TLDR: NEW DELHI—AI deepfakes and fake endorsements drove Sunil Gavaskar to Delhi High Court. Courts now treat personality rights seriously, despite India lacking a dedicated law.
Key Takeaways:
- India lacks a dedicated personality rights statute, leaving celebrities to rely on scattered legal tools against misuse of name, image, voice, and likeness.
- Sunil Gavaskar won a Delhi High Court order in December restraining platforms from using his AI likeness, name, and voice without permission.
- The Gavaskar case is setting a precedent, but it also shows enforcement still depends on court fights instead of clear rules for everyone.
- Celebrities from Bollywood and politics have since filed similar claims, citing fake endorsements, unauthorized merchandise, and AI content damaging credibility.
Deepfake tech keeps getting better, but India’s celebrity protections still arrive one lawsuit at a time. Gavaskar’s win hints courts can fill gaps, until a real statute makes that power predictable.
Deepfake tech keeps getting better, but India’s celebrity protections still arrive one lawsuit at a time. Gavaskar’s win hints courts can fill gaps, until a real statute makes that power predictable.
Q&A
What legal work do courts still have to do because India has no personality rights statute?
Judges often have to fit celebrity harm into existing doctrines, then decide what counts as unauthorized use, which makes outcomes harder to predict and enforcement slower.
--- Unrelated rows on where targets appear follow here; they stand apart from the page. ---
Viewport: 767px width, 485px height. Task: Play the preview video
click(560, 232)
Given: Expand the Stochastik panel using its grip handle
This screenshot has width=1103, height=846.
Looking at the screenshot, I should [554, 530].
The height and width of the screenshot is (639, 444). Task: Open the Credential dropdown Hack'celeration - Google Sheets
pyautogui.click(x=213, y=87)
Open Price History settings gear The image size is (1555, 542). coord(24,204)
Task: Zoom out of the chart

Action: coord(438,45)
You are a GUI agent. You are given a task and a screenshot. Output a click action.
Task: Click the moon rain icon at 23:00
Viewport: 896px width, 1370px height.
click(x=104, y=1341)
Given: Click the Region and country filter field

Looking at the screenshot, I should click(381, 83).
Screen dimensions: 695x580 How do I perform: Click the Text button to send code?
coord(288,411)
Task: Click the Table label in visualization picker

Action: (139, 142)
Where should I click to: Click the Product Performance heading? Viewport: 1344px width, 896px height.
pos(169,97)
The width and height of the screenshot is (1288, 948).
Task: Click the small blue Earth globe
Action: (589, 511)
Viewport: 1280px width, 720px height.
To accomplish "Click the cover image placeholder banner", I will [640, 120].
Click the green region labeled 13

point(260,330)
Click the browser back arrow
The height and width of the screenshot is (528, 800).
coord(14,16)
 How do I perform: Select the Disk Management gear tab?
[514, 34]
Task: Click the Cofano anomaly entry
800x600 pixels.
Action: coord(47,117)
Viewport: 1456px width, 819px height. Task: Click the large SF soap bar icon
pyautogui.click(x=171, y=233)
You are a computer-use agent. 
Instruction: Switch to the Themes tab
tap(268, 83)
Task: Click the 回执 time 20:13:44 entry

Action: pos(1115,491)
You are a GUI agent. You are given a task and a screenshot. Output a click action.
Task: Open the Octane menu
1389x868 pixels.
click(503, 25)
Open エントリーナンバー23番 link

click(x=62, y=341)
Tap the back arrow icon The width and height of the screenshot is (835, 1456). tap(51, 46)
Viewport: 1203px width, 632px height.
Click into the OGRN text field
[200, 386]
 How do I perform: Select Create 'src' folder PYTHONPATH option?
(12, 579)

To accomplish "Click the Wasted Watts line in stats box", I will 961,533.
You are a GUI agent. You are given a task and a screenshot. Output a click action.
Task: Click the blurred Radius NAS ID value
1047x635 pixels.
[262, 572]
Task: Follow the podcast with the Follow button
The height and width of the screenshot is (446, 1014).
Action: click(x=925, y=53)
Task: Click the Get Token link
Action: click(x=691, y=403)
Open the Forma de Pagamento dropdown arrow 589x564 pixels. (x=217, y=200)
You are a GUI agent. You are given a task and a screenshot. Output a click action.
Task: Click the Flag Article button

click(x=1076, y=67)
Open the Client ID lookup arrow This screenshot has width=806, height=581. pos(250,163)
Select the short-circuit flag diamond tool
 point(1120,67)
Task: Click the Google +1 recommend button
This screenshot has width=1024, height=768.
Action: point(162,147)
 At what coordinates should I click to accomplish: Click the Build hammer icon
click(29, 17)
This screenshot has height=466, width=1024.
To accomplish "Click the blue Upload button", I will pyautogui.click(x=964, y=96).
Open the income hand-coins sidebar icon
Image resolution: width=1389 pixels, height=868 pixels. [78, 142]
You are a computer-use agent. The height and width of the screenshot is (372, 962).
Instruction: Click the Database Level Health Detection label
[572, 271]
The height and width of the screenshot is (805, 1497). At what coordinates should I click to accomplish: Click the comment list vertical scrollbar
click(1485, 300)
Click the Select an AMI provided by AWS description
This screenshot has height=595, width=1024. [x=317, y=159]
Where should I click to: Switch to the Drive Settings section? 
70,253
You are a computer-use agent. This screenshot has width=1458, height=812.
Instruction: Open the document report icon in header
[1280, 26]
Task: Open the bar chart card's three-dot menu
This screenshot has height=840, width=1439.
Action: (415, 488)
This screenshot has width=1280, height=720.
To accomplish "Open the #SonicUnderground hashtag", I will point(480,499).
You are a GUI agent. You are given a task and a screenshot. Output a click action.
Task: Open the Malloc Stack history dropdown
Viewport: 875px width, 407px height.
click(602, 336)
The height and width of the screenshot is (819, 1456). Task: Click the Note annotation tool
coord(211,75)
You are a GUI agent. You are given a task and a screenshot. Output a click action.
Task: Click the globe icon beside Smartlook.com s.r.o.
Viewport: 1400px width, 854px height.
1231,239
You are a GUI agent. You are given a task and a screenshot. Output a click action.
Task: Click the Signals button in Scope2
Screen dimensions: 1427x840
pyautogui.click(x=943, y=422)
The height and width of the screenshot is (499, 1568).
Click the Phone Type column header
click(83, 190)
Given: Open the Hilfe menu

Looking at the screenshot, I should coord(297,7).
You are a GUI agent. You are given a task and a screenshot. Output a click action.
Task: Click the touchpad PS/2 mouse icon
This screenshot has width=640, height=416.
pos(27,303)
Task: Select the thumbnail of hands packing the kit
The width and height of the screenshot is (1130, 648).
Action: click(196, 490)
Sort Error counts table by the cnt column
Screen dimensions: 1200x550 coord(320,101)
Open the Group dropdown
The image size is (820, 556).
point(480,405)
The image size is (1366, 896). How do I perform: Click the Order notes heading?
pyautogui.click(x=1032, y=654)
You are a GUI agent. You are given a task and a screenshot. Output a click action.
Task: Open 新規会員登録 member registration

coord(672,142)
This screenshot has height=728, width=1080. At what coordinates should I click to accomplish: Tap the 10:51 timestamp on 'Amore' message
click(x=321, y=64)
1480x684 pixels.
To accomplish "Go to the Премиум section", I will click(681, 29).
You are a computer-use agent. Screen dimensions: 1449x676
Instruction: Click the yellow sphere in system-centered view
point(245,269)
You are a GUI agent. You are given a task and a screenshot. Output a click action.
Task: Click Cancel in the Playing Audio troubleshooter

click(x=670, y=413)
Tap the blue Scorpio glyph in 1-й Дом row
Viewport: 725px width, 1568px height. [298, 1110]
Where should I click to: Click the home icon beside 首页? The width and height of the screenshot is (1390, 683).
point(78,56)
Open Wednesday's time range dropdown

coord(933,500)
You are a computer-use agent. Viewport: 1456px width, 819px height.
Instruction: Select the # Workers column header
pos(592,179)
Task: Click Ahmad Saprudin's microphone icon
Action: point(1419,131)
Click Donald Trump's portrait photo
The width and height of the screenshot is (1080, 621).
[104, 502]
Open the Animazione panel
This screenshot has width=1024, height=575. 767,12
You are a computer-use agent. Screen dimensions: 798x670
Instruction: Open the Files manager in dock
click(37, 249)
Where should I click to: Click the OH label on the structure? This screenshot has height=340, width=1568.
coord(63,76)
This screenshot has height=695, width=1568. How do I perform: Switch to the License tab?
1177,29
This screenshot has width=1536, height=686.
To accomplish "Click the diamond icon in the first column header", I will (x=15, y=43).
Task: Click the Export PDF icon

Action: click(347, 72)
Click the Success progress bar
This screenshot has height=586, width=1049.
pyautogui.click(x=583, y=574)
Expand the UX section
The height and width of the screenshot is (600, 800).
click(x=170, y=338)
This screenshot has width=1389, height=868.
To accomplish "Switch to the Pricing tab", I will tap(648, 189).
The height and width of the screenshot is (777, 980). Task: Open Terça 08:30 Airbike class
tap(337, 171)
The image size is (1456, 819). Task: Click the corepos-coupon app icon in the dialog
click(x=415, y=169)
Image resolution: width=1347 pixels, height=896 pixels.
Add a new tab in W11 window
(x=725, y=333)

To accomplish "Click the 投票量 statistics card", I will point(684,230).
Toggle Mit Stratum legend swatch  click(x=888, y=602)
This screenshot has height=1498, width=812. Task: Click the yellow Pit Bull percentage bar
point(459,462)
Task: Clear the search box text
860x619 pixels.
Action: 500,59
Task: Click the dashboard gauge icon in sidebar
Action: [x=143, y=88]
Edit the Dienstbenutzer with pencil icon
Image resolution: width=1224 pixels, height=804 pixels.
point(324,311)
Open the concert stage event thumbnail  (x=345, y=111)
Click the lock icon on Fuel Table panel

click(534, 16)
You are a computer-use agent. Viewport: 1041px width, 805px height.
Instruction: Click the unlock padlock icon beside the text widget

Why did the Gavaskar case matter beyond sports?
It signaled that personality rights can be treated as legally actionable even without a dedicated law, giving other public figures a clearer roadmap for relief.
What happens to platform moderation after court orders target AI deepfake distribution?
Platforms face stronger incentives to takedown faster and document provenance, since repeat failures can trigger renewed restrictions tied to specific accounts or channels.
Could a dedicated personality rights law change the power balance between celebrities and scammers?
Yes, a statute would lower the threshold for action, reduce reliance on individual lawsuits, and potentially require quicker responses for impersonation and deepfake monetization.
Why do fake endorsements keep spreading even when enforcement exists?
Deepfakes can be generated instantly, localized at scale, and reuploaded through new channels, so enforcement that depends on manual identification lags behind creation.